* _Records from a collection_
########
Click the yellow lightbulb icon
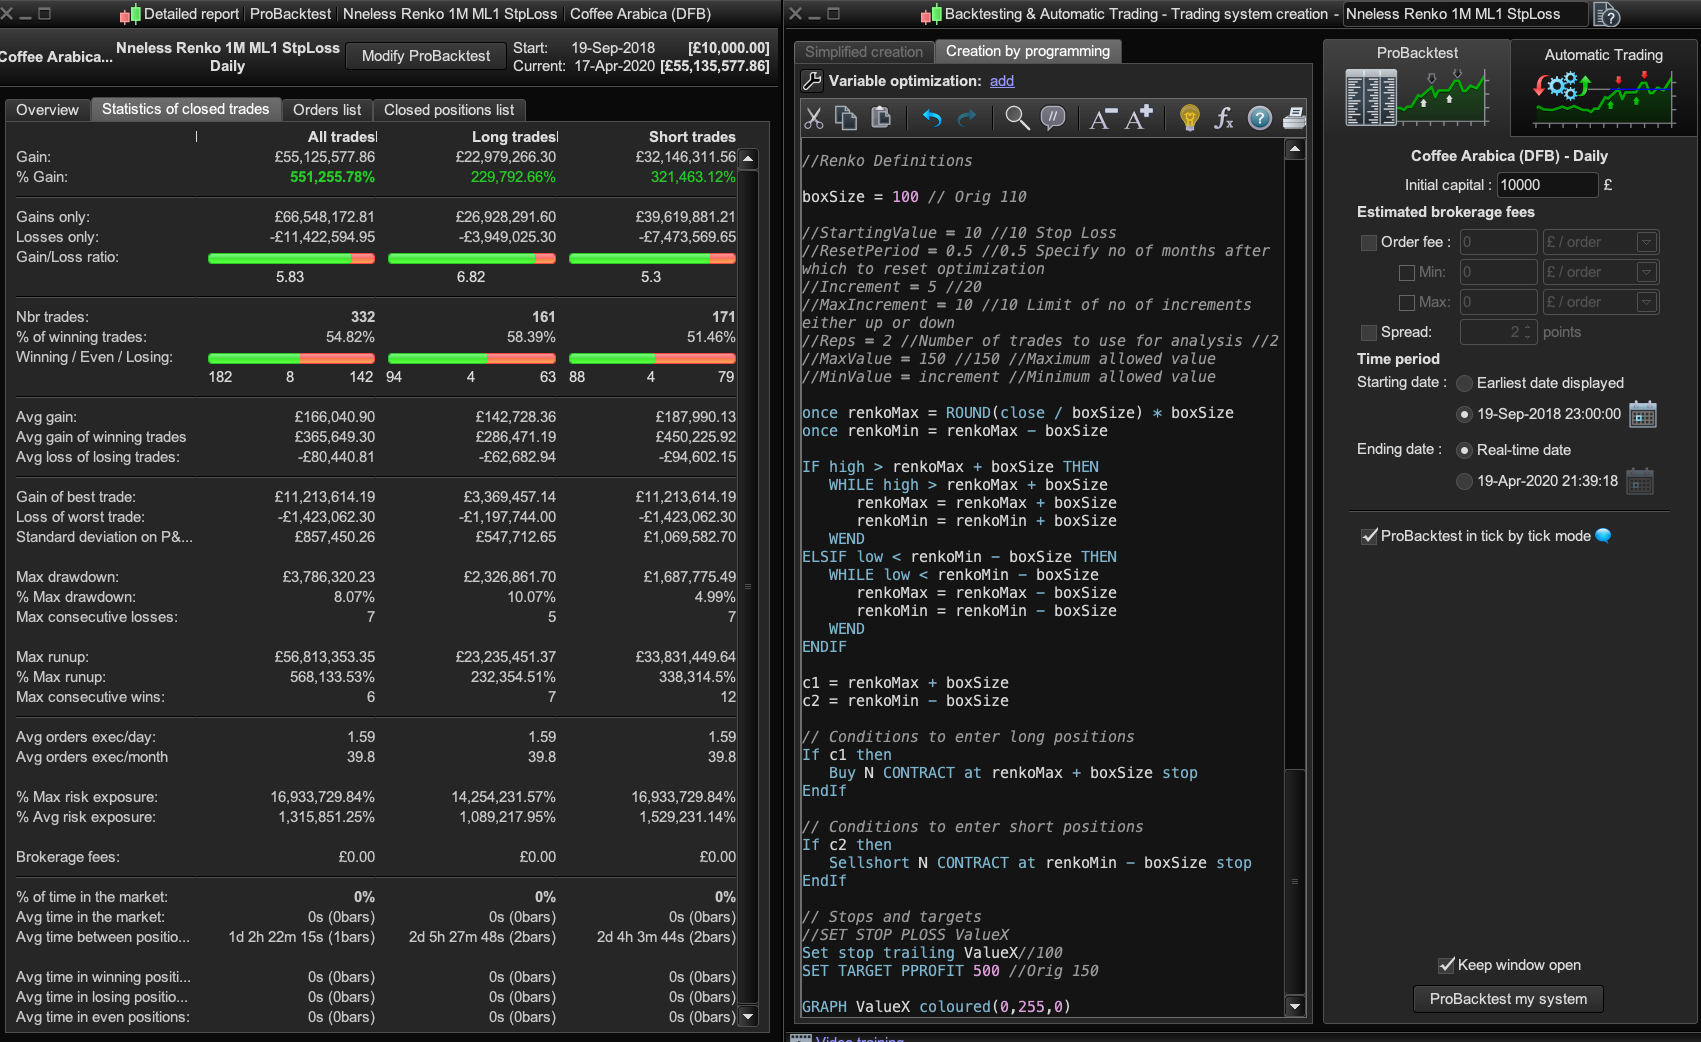 pos(1189,118)
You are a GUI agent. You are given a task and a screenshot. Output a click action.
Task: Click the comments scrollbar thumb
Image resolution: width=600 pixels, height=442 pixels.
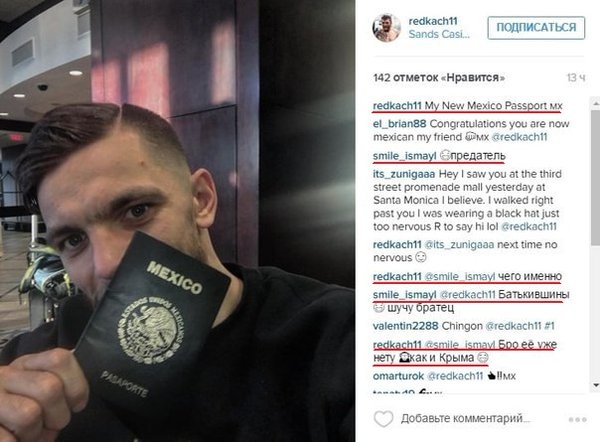pyautogui.click(x=595, y=176)
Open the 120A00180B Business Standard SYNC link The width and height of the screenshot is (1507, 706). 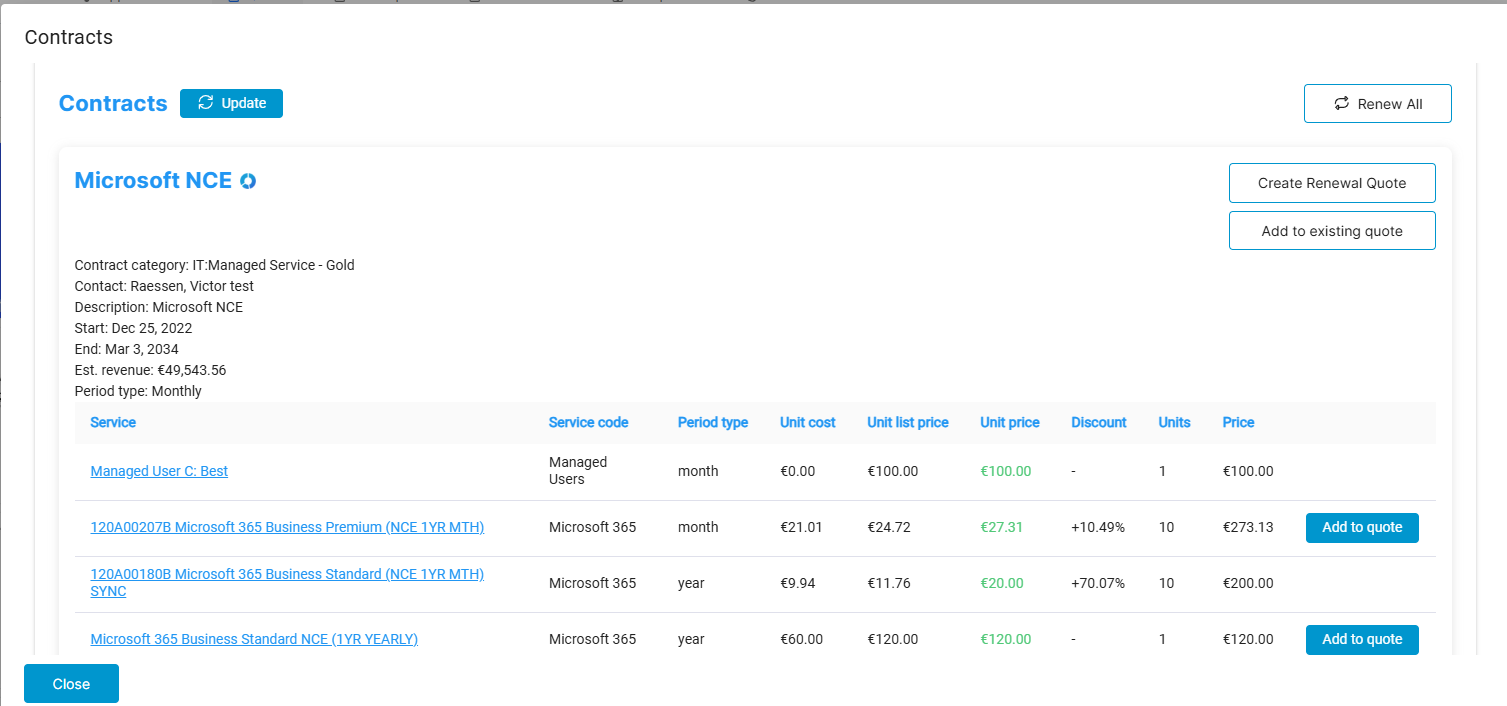click(x=287, y=583)
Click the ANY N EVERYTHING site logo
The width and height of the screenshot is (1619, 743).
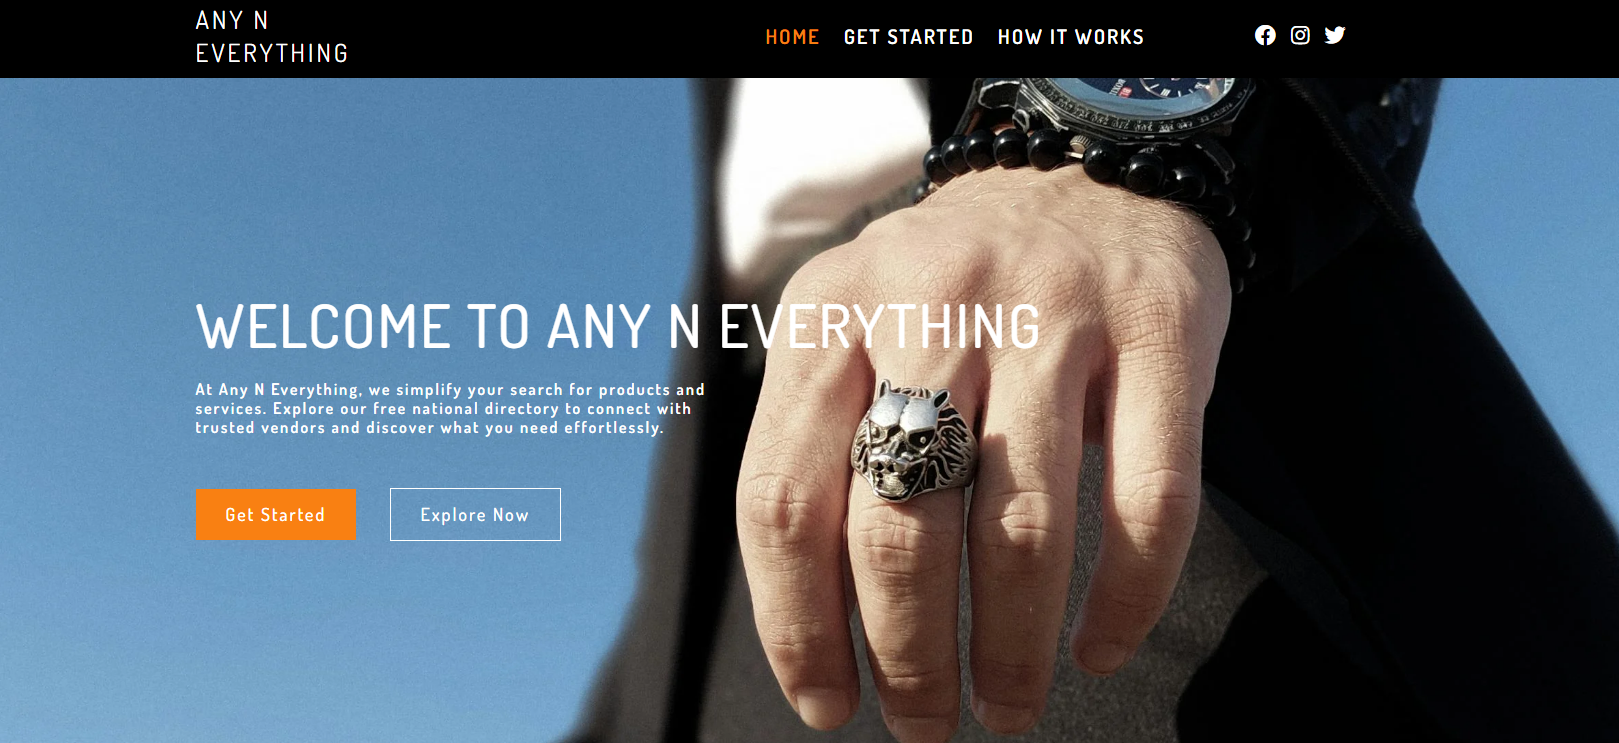272,37
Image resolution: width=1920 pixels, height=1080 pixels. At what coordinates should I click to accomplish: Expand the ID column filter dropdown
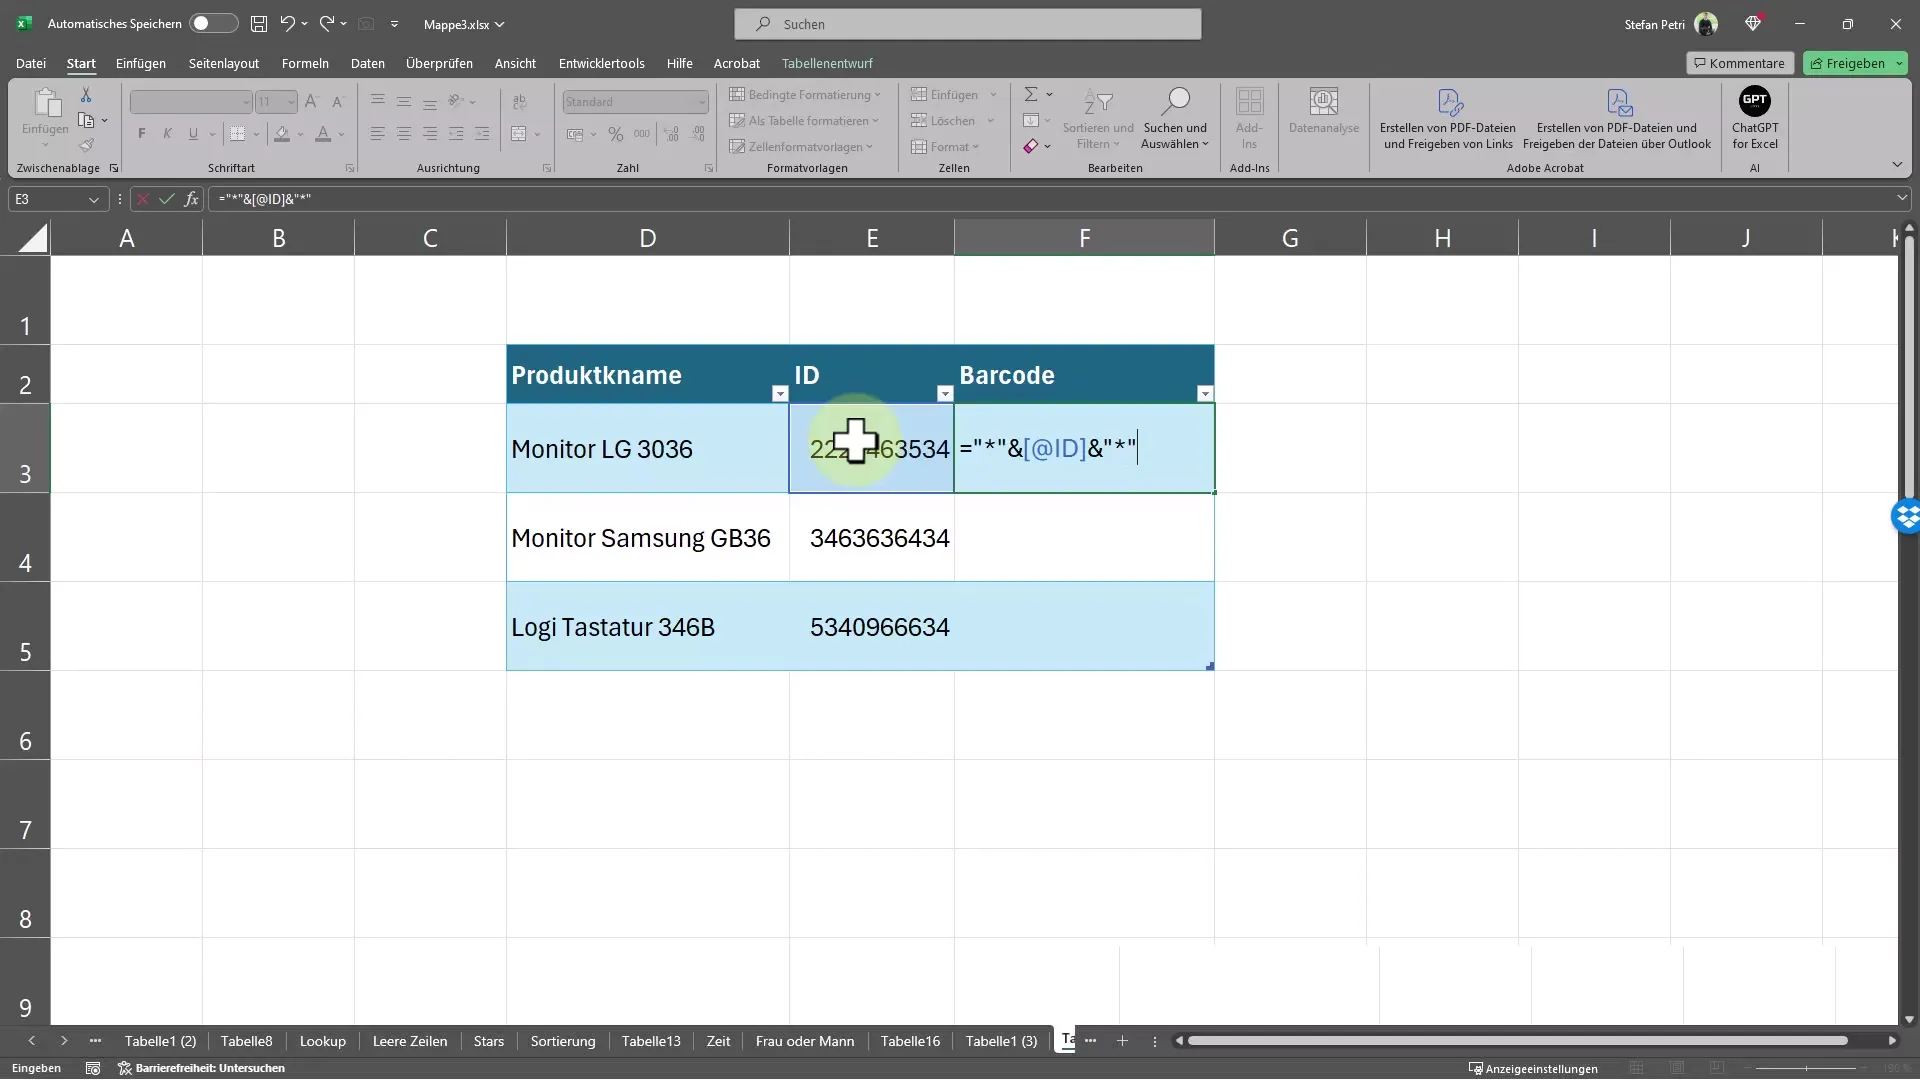pos(943,393)
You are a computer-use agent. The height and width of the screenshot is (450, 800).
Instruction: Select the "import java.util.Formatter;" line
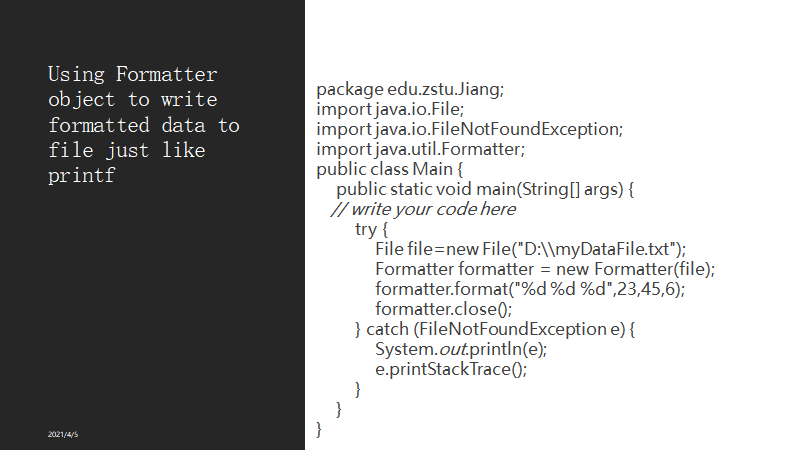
########
* _WHAT THIS TASK INVOLVES_
Look through the entries above. Copy out every line holding the word "agent".

* _REPLY_
You are a GUI agent. You are given a task and a screenshot. Output a click action.
You are a computer-use agent. The height and width of the screenshot is (450, 800).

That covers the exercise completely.